*** RECORDED DATA ***

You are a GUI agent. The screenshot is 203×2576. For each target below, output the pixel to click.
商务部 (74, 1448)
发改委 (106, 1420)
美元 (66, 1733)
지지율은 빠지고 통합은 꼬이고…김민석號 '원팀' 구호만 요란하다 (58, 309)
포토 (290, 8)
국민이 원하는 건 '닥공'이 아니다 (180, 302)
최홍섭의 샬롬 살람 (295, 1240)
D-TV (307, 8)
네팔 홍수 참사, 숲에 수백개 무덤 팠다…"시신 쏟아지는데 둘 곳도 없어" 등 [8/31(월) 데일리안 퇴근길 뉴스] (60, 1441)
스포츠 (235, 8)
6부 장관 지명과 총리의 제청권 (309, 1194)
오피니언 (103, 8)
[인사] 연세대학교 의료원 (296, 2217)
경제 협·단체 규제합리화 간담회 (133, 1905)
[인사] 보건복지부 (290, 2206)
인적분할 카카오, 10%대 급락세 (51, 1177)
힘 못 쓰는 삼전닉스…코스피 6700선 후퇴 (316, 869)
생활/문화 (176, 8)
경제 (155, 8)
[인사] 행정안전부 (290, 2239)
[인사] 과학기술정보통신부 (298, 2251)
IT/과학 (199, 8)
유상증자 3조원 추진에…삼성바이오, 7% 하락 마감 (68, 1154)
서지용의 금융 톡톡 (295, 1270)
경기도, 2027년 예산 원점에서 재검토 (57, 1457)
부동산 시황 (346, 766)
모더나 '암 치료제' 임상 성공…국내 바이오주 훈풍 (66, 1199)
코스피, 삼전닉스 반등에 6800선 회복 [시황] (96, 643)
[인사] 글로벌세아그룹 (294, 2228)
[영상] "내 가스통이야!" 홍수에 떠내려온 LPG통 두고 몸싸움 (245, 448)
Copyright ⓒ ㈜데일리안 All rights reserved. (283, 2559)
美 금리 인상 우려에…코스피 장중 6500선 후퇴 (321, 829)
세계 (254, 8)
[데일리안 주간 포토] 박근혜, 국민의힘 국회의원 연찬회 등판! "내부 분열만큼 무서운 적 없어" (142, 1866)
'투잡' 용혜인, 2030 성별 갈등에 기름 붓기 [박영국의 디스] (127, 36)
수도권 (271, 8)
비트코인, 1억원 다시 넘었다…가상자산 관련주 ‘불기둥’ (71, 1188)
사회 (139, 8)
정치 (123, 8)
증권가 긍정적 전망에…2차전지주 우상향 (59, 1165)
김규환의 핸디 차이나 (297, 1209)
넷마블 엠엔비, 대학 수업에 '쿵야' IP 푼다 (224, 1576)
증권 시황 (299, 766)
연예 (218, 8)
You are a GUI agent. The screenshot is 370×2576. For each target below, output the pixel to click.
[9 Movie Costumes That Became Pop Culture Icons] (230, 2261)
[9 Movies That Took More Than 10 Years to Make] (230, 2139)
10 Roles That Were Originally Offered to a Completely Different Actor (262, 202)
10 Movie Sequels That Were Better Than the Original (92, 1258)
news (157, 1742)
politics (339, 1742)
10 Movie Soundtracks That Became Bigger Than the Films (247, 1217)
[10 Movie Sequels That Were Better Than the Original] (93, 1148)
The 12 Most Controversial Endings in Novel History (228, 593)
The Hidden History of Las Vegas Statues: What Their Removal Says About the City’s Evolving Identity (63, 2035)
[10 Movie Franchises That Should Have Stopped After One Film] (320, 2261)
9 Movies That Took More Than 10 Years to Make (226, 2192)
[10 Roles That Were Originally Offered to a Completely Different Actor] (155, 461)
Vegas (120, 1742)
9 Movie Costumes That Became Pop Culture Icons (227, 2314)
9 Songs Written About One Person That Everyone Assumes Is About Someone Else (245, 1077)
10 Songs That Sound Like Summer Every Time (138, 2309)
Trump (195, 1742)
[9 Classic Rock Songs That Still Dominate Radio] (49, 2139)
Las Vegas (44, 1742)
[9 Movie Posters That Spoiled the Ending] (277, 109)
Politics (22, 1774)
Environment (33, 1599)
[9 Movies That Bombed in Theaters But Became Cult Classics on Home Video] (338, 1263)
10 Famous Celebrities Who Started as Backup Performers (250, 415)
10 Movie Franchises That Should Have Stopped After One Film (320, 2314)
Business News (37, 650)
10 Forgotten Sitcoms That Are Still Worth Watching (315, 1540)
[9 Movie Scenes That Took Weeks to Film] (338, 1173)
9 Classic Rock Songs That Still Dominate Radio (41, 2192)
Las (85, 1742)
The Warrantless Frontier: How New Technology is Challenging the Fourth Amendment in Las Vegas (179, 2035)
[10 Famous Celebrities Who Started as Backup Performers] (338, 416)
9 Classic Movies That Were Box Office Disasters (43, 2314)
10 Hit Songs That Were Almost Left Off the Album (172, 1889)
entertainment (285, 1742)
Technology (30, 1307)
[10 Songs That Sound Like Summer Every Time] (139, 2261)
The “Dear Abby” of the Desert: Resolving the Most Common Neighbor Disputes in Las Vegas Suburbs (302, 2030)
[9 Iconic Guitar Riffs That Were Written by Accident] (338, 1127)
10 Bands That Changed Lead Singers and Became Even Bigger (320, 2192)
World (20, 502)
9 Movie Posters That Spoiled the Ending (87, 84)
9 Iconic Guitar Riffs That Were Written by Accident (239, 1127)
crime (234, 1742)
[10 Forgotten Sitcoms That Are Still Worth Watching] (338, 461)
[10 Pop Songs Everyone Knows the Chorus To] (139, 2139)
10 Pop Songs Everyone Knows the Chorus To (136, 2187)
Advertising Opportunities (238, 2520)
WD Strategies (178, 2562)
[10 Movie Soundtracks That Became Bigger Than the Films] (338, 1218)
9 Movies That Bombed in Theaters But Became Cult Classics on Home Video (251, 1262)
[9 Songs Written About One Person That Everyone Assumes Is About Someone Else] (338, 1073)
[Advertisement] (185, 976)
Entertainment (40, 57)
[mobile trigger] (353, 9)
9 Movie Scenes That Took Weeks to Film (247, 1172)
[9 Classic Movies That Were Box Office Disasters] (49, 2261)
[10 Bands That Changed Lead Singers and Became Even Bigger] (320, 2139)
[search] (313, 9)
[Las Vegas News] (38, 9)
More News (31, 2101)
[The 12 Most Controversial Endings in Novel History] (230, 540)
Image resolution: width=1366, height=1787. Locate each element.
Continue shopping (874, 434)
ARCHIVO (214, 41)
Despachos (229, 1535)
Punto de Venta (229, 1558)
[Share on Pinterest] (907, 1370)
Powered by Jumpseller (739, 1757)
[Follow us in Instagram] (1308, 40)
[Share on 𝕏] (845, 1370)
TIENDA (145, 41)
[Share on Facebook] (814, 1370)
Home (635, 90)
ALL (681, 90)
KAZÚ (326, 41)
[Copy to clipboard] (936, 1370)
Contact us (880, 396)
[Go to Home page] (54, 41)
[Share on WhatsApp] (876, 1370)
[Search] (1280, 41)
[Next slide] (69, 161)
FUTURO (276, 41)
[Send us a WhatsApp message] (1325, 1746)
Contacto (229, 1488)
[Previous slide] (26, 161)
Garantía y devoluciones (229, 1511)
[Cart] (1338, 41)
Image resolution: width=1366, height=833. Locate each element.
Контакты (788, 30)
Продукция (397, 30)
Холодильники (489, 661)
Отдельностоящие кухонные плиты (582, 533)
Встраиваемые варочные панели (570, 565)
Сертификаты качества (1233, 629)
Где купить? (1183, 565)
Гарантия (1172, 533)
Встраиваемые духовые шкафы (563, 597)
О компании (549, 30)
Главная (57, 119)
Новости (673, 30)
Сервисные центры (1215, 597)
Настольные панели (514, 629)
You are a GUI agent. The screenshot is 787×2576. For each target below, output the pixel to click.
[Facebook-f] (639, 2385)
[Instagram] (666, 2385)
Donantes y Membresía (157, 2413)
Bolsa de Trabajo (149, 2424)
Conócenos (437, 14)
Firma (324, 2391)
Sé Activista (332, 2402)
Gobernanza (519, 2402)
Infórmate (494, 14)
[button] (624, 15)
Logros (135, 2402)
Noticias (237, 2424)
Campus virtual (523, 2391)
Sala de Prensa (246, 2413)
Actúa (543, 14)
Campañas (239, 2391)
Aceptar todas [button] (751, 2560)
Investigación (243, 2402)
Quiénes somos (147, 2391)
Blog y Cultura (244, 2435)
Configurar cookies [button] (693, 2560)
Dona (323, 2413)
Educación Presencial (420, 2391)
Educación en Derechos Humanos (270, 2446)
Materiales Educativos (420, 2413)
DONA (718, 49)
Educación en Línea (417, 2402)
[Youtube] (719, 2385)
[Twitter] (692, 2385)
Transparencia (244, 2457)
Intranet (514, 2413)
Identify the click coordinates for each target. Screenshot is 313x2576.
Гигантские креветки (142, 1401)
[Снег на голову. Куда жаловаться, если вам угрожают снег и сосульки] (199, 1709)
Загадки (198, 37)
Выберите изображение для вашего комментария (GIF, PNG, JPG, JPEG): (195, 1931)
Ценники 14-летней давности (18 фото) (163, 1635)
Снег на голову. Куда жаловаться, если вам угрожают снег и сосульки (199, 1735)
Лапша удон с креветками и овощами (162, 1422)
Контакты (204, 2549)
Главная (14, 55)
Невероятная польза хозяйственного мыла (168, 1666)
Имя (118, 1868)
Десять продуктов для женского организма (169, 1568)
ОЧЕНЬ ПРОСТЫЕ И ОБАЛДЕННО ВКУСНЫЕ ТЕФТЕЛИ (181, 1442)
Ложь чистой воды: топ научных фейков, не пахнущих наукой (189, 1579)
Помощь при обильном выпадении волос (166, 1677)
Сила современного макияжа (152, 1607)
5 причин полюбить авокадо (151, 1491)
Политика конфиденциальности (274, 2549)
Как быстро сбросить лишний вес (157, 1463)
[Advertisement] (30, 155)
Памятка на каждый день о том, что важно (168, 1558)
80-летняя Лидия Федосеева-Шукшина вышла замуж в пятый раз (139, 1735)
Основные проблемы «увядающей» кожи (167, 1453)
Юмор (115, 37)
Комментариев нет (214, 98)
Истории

***

▸ **EXERCISE BRIEF**: Look through the data above and return exactly the lines from the one that contains "crime (234, 1742)" to the one that contains "Contact us (880, 396)", inclusive, with nothing else.

▸ **OUTPUT OF THE EXERCISE**:
crime (234, 1742)
[10 Forgotten Sitcoms That Are Still Worth Watching] (338, 461)
[10 Pop Songs Everyone Knows the Chorus To] (139, 2139)
10 Pop Songs Everyone Knows the Chorus To (136, 2187)
Advertising Opportunities (238, 2520)
WD Strategies (178, 2562)
[10 Movie Soundtracks That Became Bigger Than the Films] (338, 1218)
9 Movies That Bombed in Theaters But Became Cult Classics on Home Video (251, 1262)
[9 Songs Written About One Person That Everyone Assumes Is About Someone Else] (338, 1073)
[Advertisement] (185, 976)
Entertainment (40, 57)
[mobile trigger] (353, 9)
9 Movie Scenes That Took Weeks to Film (247, 1172)
[9 Classic Movies That Were Box Office Disasters] (49, 2261)
[10 Bands That Changed Lead Singers and Became Even Bigger] (320, 2139)
[search] (313, 9)
[Las Vegas News] (38, 9)
More News (31, 2101)
[The 12 Most Controversial Endings in Novel History] (230, 540)
Image resolution: width=1366, height=1787. Locate each element.
Continue shopping (874, 434)
ARCHIVO (214, 41)
Despachos (229, 1535)
Punto de Venta (229, 1558)
[Share on Pinterest] (907, 1370)
Powered by Jumpseller (739, 1757)
[Follow us in Instagram] (1308, 40)
[Share on 𝕏] (845, 1370)
TIENDA (145, 41)
[Share on Facebook] (814, 1370)
Home (635, 90)
ALL (681, 90)
KAZÚ (326, 41)
[Copy to clipboard] (936, 1370)
Contact us (880, 396)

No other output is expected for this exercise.